Input material:
Start of Block

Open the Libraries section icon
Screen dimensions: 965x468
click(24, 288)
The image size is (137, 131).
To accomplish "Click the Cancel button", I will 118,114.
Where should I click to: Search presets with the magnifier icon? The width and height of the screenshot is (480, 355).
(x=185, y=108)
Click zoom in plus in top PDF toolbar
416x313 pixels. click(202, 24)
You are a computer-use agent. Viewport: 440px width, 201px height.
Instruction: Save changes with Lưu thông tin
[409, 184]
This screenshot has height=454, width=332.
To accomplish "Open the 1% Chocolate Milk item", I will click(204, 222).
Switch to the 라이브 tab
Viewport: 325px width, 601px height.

End of Block
Start of Block

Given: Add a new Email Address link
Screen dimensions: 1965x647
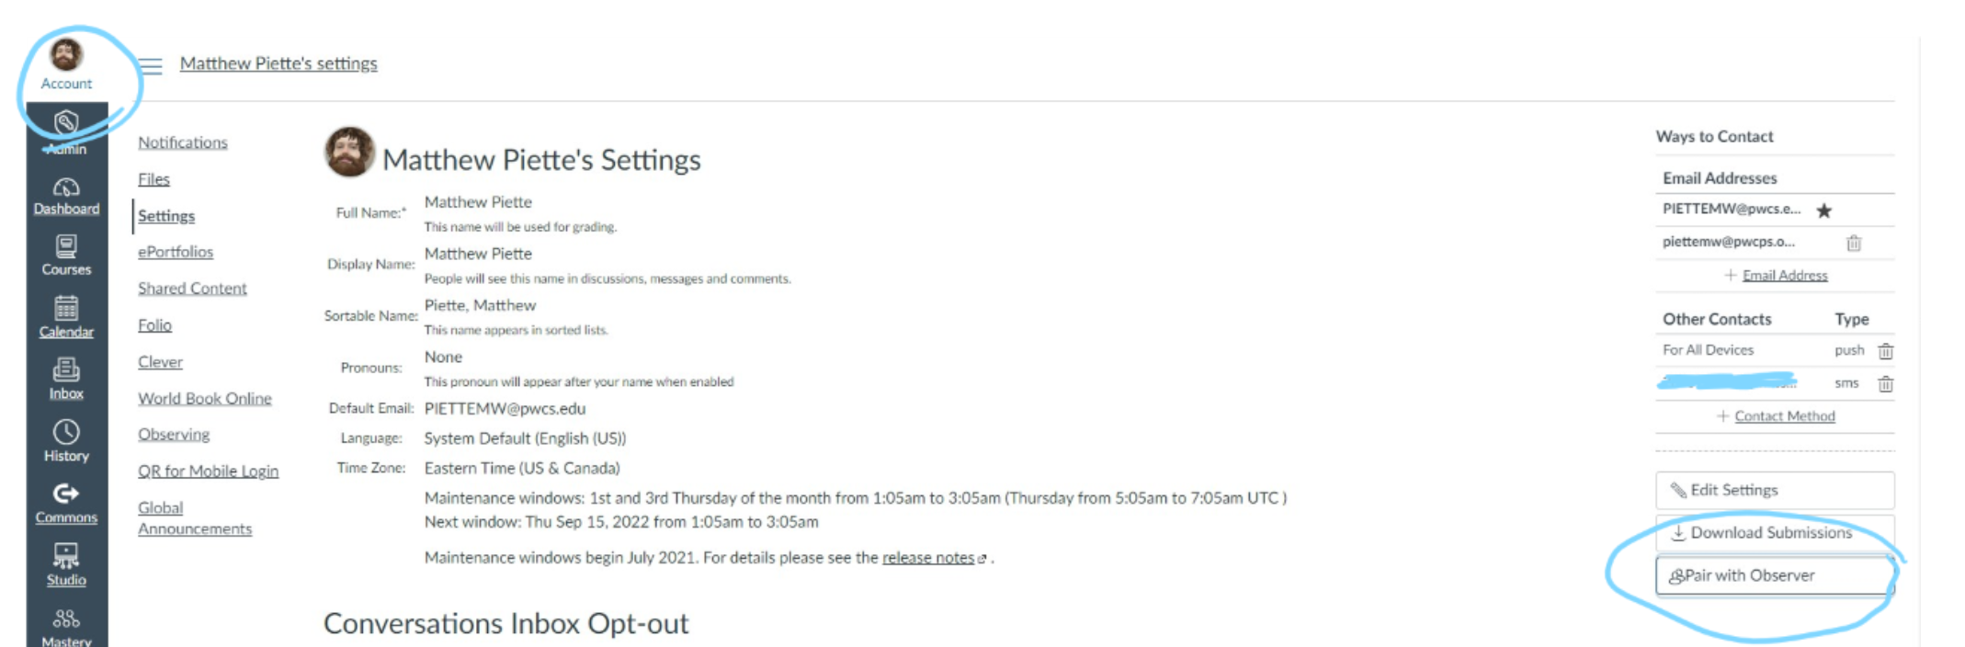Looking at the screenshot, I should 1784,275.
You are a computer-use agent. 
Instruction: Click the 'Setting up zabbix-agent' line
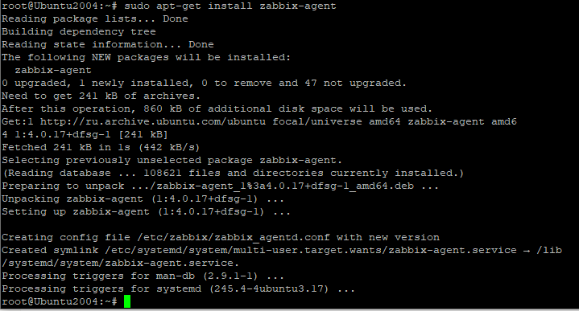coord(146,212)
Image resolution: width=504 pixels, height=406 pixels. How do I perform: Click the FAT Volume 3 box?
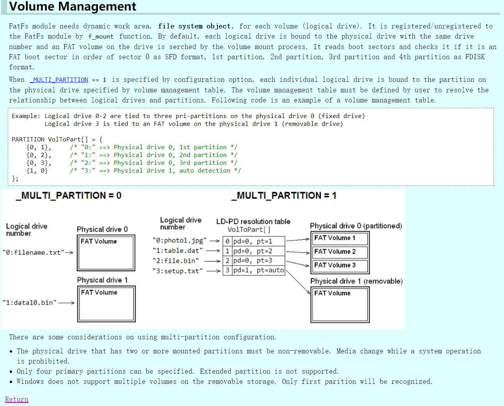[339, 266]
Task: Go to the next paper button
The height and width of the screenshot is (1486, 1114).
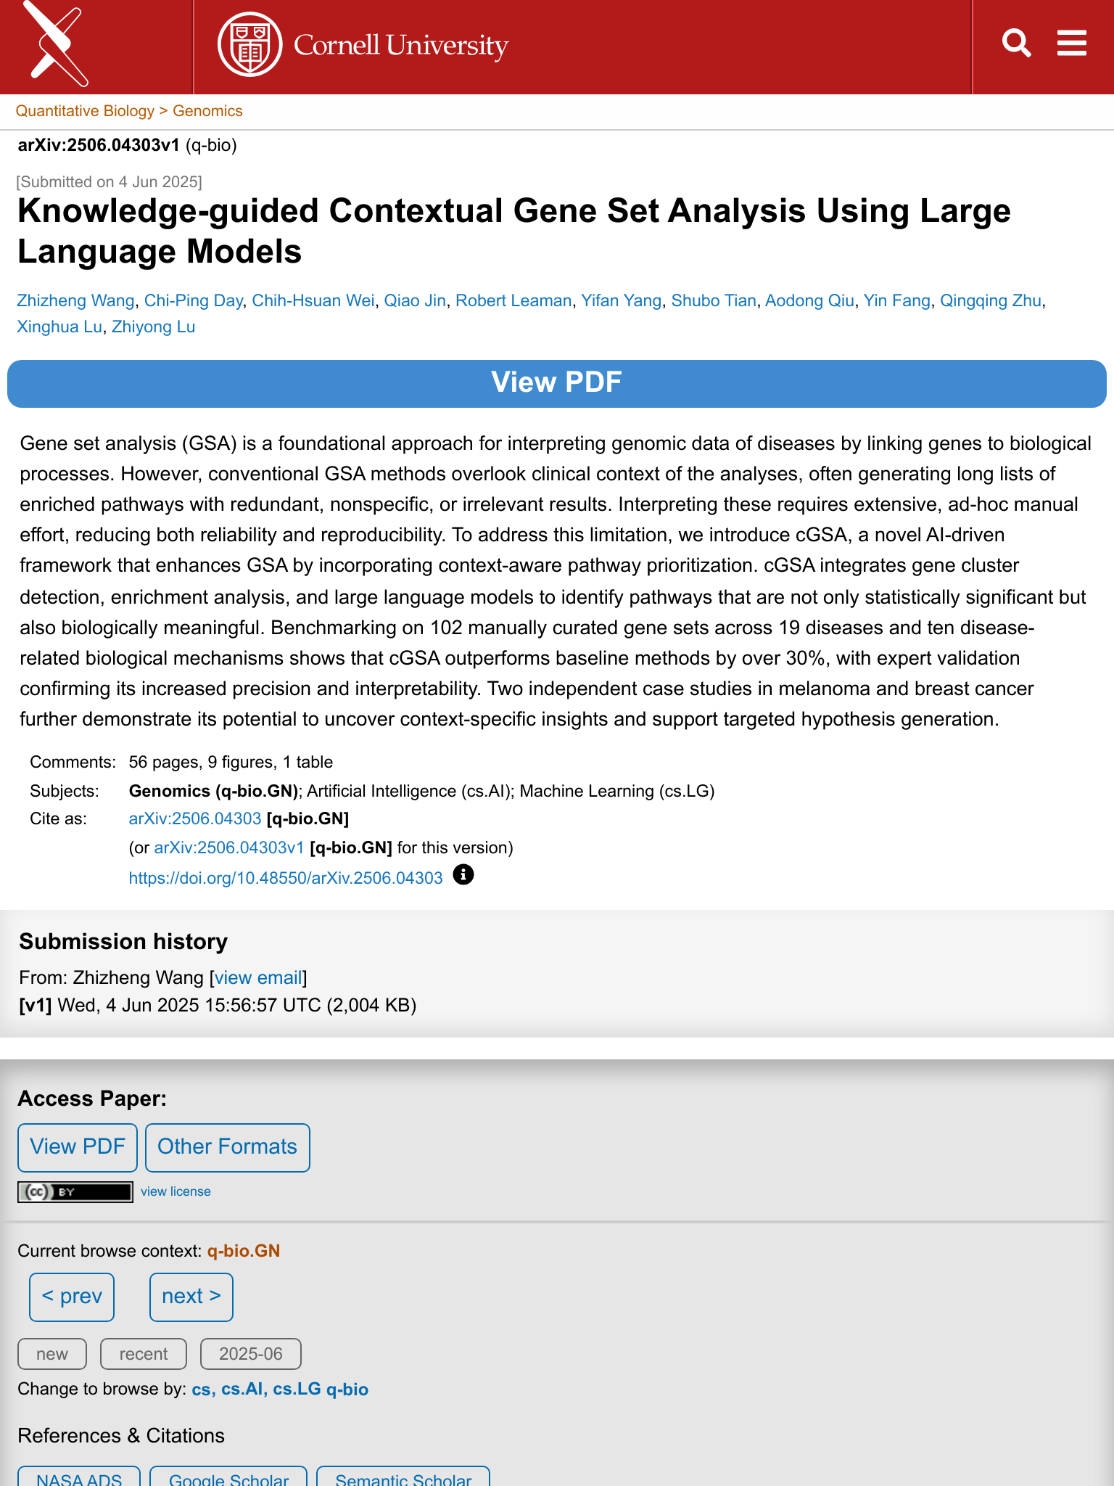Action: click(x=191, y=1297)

End of Block
Start of Block

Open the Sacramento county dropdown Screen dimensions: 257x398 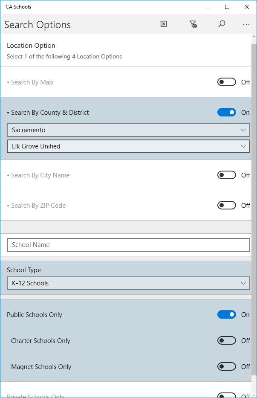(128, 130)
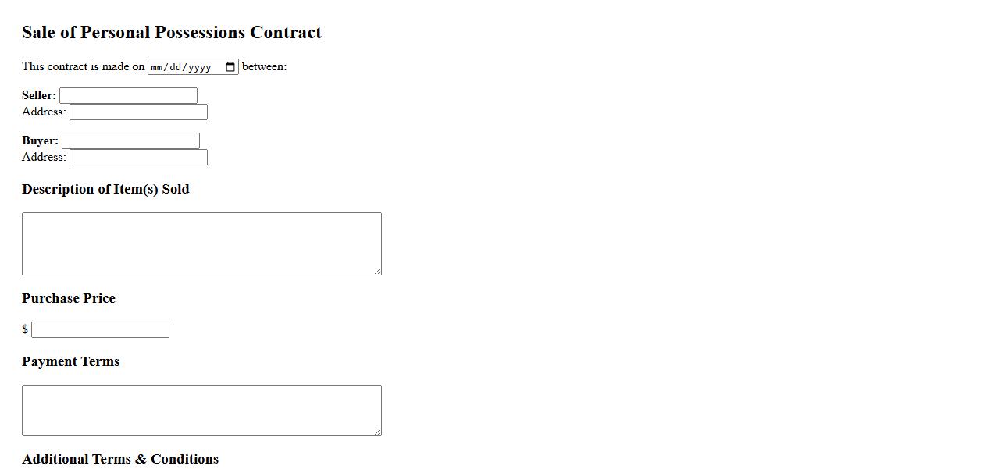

End of Block

Exercise objective: Which lines in the material above include the string "will"? Pull them out.

Reply to the exercise:
To accomplish "Click the Cancel button", I will 118,114.
To accomplish "Open the 1% Chocolate Milk item", I will click(204, 222).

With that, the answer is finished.